Amputation of the Lower Limb: Postoperative Treatment and Rehabilitation

Essentials

  • Pain management, prevention of venous thrombosis and reduction of swelling in the stump are the principal goals in the acute phase.
  • Physiotherapy should be introduced as soon as tolerated in order to restore optimal functional capacity and mobility.
  • Plans must be made as regards suitable rehabilitation, equipment and adaptations to the patient's home.

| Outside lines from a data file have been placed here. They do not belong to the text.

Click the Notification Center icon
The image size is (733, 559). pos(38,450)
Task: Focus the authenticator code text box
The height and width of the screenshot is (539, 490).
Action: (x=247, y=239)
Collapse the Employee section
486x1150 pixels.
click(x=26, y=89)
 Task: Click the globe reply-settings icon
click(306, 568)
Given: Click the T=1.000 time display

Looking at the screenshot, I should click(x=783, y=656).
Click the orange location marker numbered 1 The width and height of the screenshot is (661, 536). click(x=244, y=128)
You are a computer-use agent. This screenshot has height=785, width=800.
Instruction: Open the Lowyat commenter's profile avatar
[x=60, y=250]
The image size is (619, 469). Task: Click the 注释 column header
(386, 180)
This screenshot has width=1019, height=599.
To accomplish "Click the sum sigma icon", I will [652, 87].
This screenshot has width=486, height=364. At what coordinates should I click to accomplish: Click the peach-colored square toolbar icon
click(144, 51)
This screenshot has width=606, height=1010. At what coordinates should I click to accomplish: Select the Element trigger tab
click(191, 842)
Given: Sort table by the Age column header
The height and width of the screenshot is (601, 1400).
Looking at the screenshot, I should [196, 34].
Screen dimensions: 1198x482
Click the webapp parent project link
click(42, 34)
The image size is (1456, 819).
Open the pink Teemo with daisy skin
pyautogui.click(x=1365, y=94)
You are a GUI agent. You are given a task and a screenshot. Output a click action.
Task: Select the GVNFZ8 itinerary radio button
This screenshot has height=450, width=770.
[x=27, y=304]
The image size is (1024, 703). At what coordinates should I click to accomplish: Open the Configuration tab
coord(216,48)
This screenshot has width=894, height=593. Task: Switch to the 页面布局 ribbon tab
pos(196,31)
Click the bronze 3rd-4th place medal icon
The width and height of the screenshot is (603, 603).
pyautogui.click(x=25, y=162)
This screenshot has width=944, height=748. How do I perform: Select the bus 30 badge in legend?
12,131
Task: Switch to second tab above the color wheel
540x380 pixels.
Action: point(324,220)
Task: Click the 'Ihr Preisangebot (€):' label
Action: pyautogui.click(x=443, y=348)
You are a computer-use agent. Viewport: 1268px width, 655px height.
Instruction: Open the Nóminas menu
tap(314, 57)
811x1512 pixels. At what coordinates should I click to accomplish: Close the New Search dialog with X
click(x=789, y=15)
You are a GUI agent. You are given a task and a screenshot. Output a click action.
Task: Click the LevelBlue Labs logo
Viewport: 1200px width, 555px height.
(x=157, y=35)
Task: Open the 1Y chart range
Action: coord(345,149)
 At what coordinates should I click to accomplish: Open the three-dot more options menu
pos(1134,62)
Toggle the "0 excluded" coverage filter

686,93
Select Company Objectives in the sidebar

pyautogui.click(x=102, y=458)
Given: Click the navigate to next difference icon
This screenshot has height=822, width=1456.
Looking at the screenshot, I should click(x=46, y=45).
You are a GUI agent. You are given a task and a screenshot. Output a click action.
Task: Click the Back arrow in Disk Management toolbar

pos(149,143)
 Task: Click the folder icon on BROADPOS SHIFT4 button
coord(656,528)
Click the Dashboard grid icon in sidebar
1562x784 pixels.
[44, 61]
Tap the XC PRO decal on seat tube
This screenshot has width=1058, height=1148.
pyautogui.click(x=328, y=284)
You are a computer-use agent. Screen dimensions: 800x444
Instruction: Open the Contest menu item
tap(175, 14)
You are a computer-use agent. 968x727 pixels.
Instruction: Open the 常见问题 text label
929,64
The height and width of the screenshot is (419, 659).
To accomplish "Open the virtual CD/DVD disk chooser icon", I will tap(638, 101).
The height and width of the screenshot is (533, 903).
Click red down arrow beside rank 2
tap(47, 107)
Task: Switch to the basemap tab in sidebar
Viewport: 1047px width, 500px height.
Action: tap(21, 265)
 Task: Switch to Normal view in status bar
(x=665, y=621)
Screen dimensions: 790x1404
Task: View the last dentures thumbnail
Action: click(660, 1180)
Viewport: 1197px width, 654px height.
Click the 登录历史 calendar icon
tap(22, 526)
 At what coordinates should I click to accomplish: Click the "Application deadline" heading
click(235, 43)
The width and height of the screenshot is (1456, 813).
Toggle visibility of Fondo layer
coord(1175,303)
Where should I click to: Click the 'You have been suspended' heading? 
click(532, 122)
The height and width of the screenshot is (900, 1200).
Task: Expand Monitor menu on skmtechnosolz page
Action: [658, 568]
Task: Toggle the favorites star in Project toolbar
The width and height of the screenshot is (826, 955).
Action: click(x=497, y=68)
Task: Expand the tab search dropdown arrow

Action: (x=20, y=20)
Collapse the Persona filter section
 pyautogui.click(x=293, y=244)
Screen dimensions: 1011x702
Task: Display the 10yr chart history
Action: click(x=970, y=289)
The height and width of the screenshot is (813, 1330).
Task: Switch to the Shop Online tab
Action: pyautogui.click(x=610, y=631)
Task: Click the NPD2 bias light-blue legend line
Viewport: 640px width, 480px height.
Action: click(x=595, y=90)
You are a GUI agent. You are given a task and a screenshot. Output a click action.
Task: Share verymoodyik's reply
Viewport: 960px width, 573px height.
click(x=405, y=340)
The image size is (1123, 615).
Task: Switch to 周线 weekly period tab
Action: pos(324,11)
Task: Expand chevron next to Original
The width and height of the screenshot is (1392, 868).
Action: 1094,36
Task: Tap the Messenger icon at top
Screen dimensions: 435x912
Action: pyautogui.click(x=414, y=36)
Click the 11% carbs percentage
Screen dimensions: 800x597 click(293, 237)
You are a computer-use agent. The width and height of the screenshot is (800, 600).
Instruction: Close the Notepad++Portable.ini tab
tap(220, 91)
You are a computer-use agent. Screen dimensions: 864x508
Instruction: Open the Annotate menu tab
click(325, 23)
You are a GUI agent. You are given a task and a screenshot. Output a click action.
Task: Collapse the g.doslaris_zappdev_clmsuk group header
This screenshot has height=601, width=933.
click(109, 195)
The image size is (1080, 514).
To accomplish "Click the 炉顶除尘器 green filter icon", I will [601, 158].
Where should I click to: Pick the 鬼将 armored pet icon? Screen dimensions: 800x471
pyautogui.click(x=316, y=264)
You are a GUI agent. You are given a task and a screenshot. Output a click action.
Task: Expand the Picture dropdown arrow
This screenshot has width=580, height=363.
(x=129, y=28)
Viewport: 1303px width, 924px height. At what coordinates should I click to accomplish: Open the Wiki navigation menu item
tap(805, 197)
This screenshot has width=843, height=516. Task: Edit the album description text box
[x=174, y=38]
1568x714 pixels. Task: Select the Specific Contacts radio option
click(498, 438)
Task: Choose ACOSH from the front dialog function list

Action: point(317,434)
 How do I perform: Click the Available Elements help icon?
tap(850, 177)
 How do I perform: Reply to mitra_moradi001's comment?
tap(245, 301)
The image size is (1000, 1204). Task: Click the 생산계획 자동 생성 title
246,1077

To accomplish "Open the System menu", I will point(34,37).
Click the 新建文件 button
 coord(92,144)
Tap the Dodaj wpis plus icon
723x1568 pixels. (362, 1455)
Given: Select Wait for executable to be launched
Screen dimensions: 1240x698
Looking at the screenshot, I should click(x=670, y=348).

Treatment immediately after surgery

  • Adequate pain management
  • Prophylaxis against venous thrombosis (drug treatment and physiotherapy)
  • Deep breathing exercises particularly for elderly patients (e.g. using a ”blow bottle” device)
  • The patient must avoid
    • supporting the hip and knee in a flexed position
    • sitting in the same position for a prolonged time and any other positions that contribute towards limb oedema.
  • When in bed the patient should also lie in the lateral and prone positions as far as possible (promotes joint extension).
  • In order to reduce swelling the use of compression bandages or an elasticated stockinette is started as early as possible. A vacuum splint also prevents oedema. It can already be applied in the operating theatre.
  • Stump-shaping bandaging should be started as soon as the stump tolerates mild pressure. Less pressure should be applied as the winding of the bandage proceeds upward.
  • The silicone liner socket acclimatisation period may be started as early as 5-10 days after surgery provided that the stump is healing well and normally. The time the silicone liner socket is used is gradually increased; bandaging is continued alongside.
  • The stump must be protected against trauma; haemorrhage will delay wound healing.
  • A peer support person can give practical help to the amputee in adapting to the new situation and in many practical things.

Exercises

  • These should be started as soon as possible and carried out several times a day.
  • Exercises to the residual limb 1-2 times a day; joint extension is particularly important
    • Lying in the lateral or prone position the stump is slowly stretched and extended back 10-15 times.
    • Standing up, the stump is stretched back as far as possible 10-15 times.
    • Extension exercises of the knee are performed when standing, sitting and lying down 10-15 times.
  • Other limbs and the trunk must also be exercised.
  • There are also exercises to practise standing up as well as exercises to be done in the standing position.
  • Balance and coordination exercises

Prosthesis fitting

  • The silicone liner acclimatisation period is continued until oedema subsides after which the patient is fitted for a socket to take the prosthesis.
  • The fitting of the prosthesis and its timing are assessed individually. It is possible to obtain a custom-fitted silicone socket as early as 3 weeks after surgery.
  • The prosthesis is taken into use under guidance, and the use is gradually increased.
  • Assistive devices are chosen based on moving ability; in the beginning usually a rollator, thereafter e.g. two forearm crutches, one forearm crutch and a walking stick.
  • A home visit by a physiotherapist and an occupational therapist is often needed in the evaluation of alteration work required at home and of the need of assistive devices.
  • If the fitting of the prosthesis is delayed, standing and gait training may be carried out with the aid of an early walking aid.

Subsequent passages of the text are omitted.